[START OF DATA EXCERPTS]
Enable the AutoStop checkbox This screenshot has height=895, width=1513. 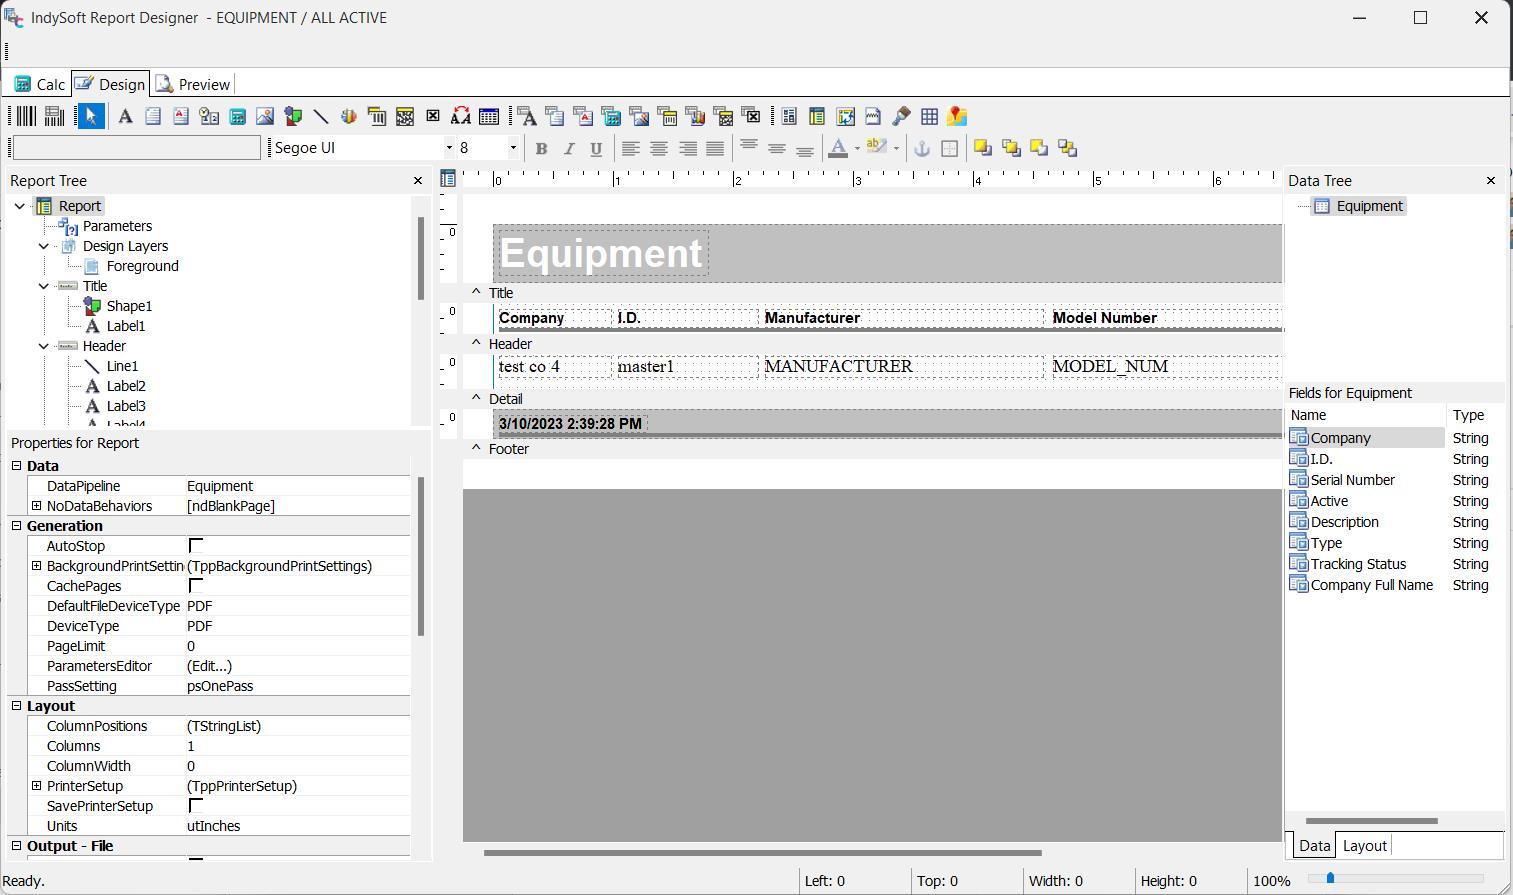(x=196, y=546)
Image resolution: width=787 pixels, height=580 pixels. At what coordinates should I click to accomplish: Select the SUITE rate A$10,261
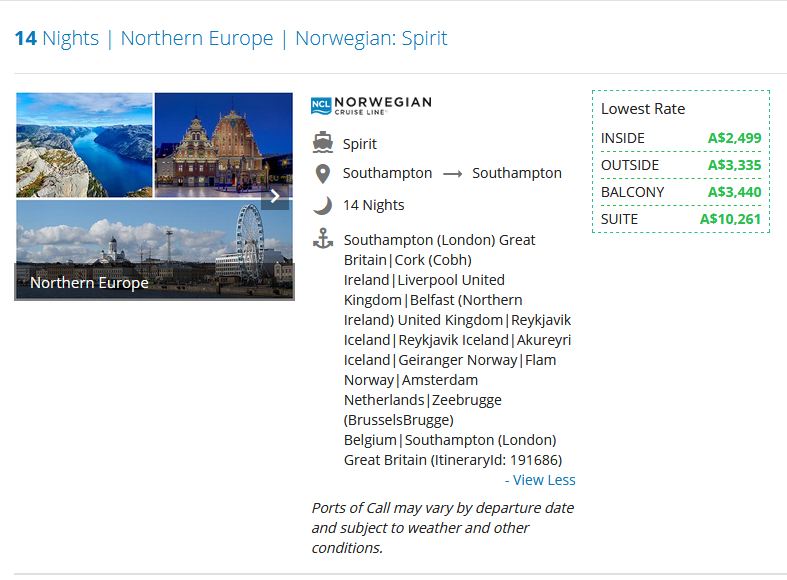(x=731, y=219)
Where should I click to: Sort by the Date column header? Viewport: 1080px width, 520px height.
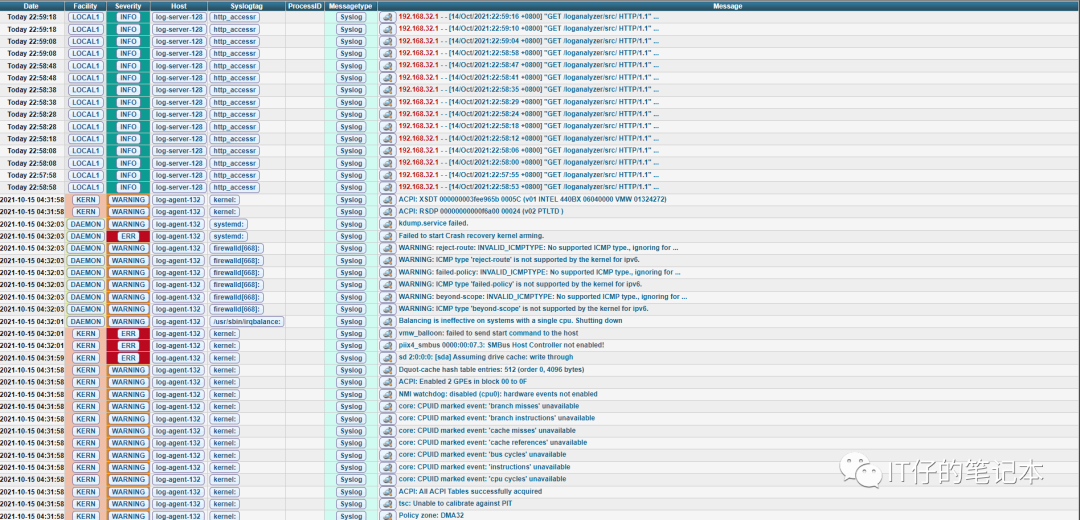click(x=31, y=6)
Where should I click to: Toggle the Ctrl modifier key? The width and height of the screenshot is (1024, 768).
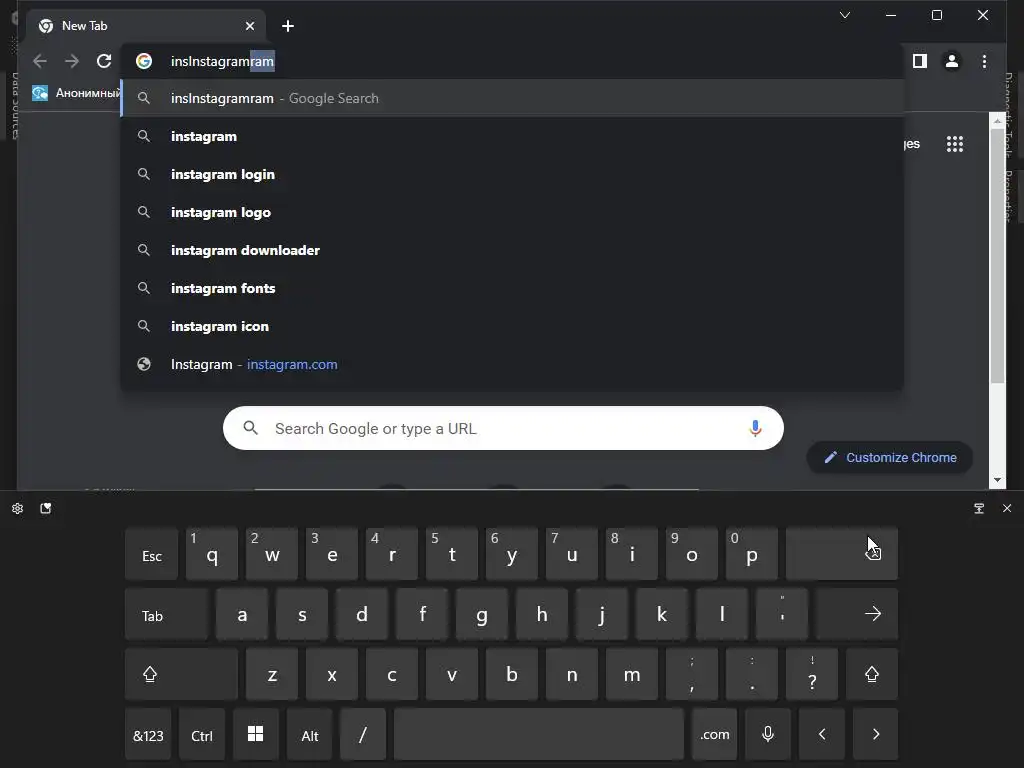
[END OF DATA EXCERPTS]
WHAT IS NEEDED - Please update everything from the line containing "Where should I click to: Sort" down to the end of the material by replacing "header" with "heading" and leaving all else unchanged. Leave the pictures out of your answer.

COMPLETE RESPONSE -
Where should I click to: Sort by the Date column heading? Viewport: 1080px width, 520px height.
click(x=31, y=6)
Where should I click to: Toggle the Ctrl modifier key? The width and height of the screenshot is (1024, 768).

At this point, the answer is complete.